Now I’ve lulled you in a false sense of simplicity,  let me expand…

Figure 4

Figure 4

In Figure 4  we see a little more detail of how the Middleware part of this looks.

At a conceptual level it’s worth noting that the Middleware ‘box’ was itself described as an input-process-output ‘box’ at its highest level. And inside the Middleware box, to accomplish that, I’ve shown that we’ll need at least two more input-process-output ‘chains’ to achieve our purpose.

This kind of  ‘model’ is valuable in its simplicity – it shows the potential benefit of breaking everything down to a input-process-output ‘tasks’. And, wherever you see a ‘process’ box you can be pretty sure it has its own input-process-output ‘tasks’ inside it. So as the infamous saying goes, in our ‘model’, it really is just ‘turtles all the way down’

So far, so obvious…

More important is that this approach (Figure 4) has some appealing charateristics from a functional and developmental point of view:

  • it’s technology agnostic. It is not reliant on the system (in our case, CollMS) it’s ‘slurping from’. It’s possible to use a different piece of technology for each of the components (datastore, each of the processes) – this has the potential for you to choose ‘best of breed’ technology for each component.
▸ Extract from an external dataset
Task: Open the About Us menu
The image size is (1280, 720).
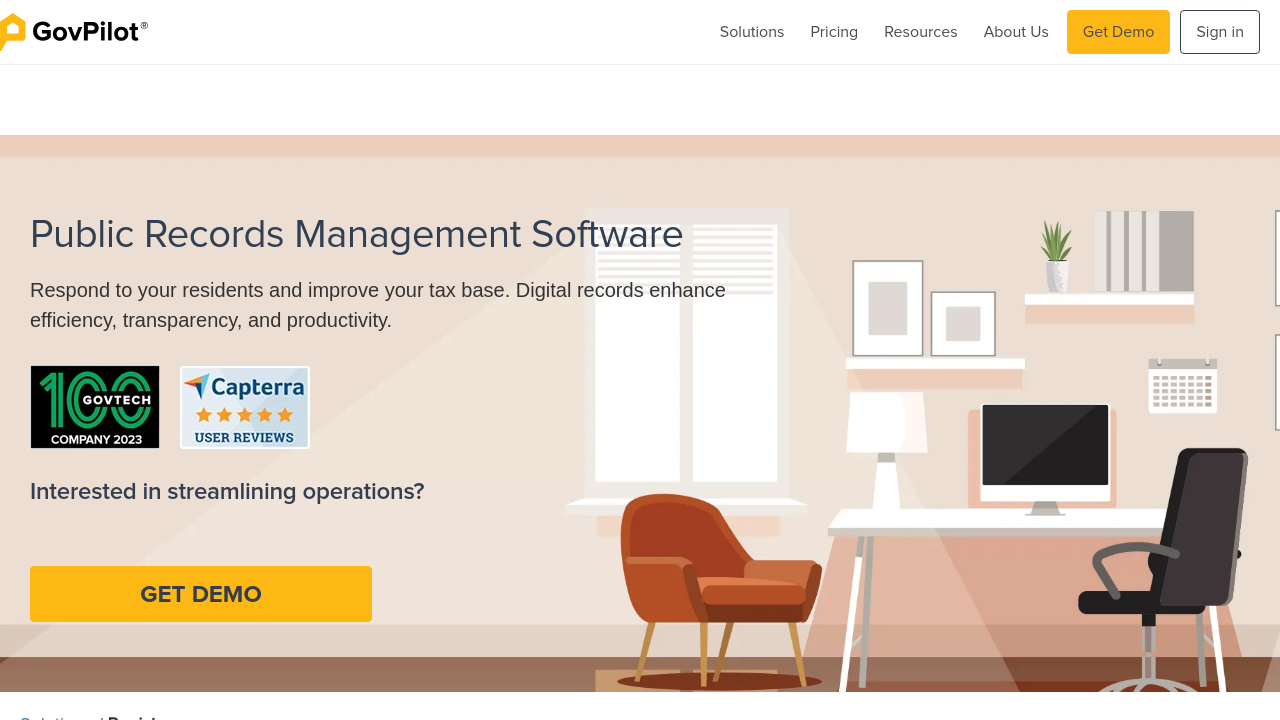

Or, more pragmatically, to choose technology your organisation has skills in – i.e. for the ‘Microsoft shop’ they can use .NET stuff, for University environments like ours we can leverage our skills in open source/standard technologies like PHP, XSLT, JSON etc.
  • it’s modular. Modular is good – it allows us to break problems into contained packets which humans can deal with.  Through modularisation the development of such a system can be broken into simpler, smaller, problems – or ‘black boxes’. Modular should also aid sustainability – replacing one piece in a modular system won’t break the rest – if designed properly.
  •  it’s loosely coupled. What’s good about loose coupling is exactly that it’s not like its opposite – a monolithic system. Our Figure 1 shows a simplified monolithic system, where if the CollMS ‘goes down’ everything is down. Conversely in the loosely coupled example, Figure 3, our web users won’t even notice when the CollMS is down because they are being ‘served’ by the Middleware. Loose coupling is most important as a requirement for modularisation – together they enable the ‘black box’ development approach.
  • it can be distributed. Modularisation and loose coupling means that different components of the system can ‘live’ on different machines, even in different localities if desired. In the technical world this characteristic provides us an easier path to deal with issues such as continuity, recoverability & scalability.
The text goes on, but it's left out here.